Streetcars Build a City, the new exhibit at the Architectural Heritage Center (701 SE Grand), opens Friday, September 7, 2012 with a free showing from 6 p.m. to 8 p.m.
In Portland, our urban neighborhoods are a product of the pre-automobile era. Although far-slung suburbs may be a result of America’s love affair with the private automobile, inner city residential districts owe their location, street alignment, and pattern of growth almost entirely to the advent of the street railway. Current Portland roadmaps still reflect those early “streetcar suburbs.”
Portland and its street railway system grew together and expansion into the open spaces beyond downtown was rapid. Until the coming of the automobile streetcars were also the only easy means of getting around town and had become an integral part of most inner city neighborhoods.
But the heyday of streetcars only lasted a few decades. Already by the 1910s the automobile had begun to change the way people moved about the city.

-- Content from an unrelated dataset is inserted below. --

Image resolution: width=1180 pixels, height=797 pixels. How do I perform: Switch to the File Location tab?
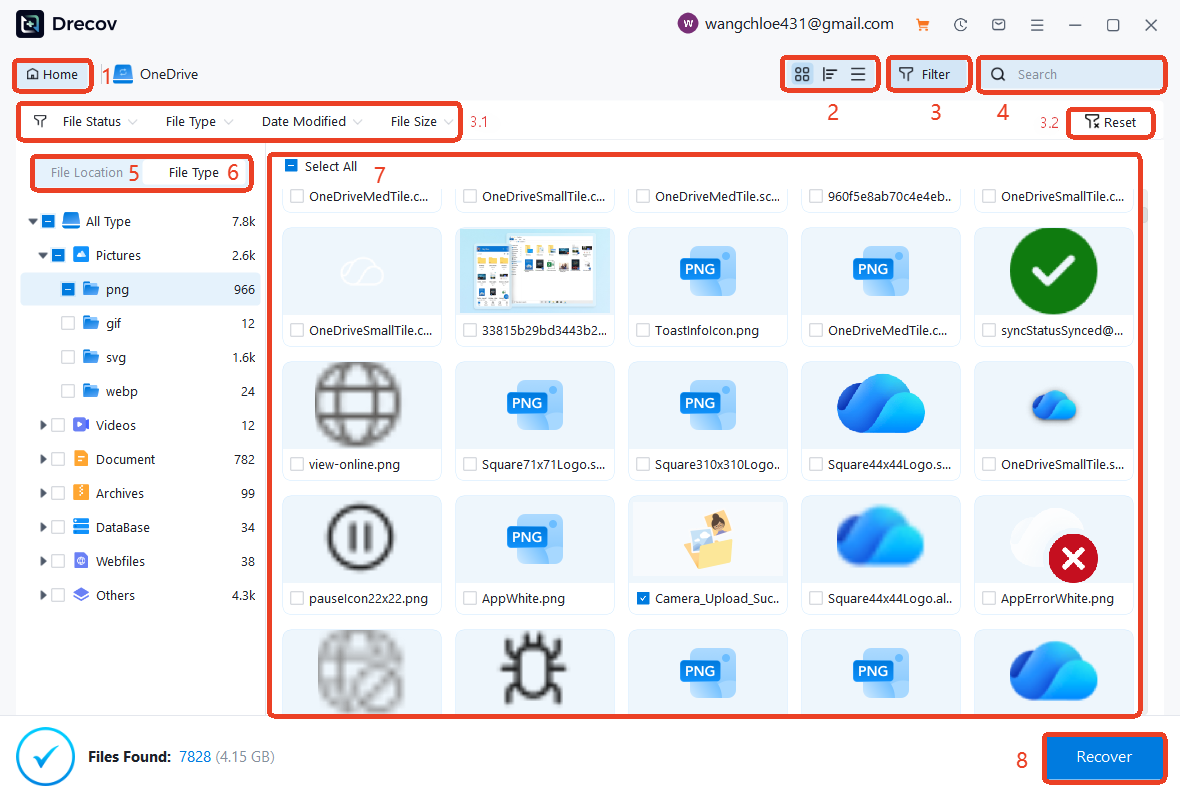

By the 1920s traffic around the city was frequently snarled by the volume of automobiles and the existing (and abundant) streetcar lines. The 1930s marked the “beginning of the end” as streetcars began to be replaced by electric “trolley buses” while the old rails were buried under layers of asphalt.
The guest curators are Dan Haneckow (blogger at Cafe Unknown) and Richard Thompson, author of Portland’s Streetcars (Images of Rail) (2006) and Portland’s Streetcar Lines (2010). Regular AHC hours are Wednesday through Saturday 10 a.m. to 4:30 p.m.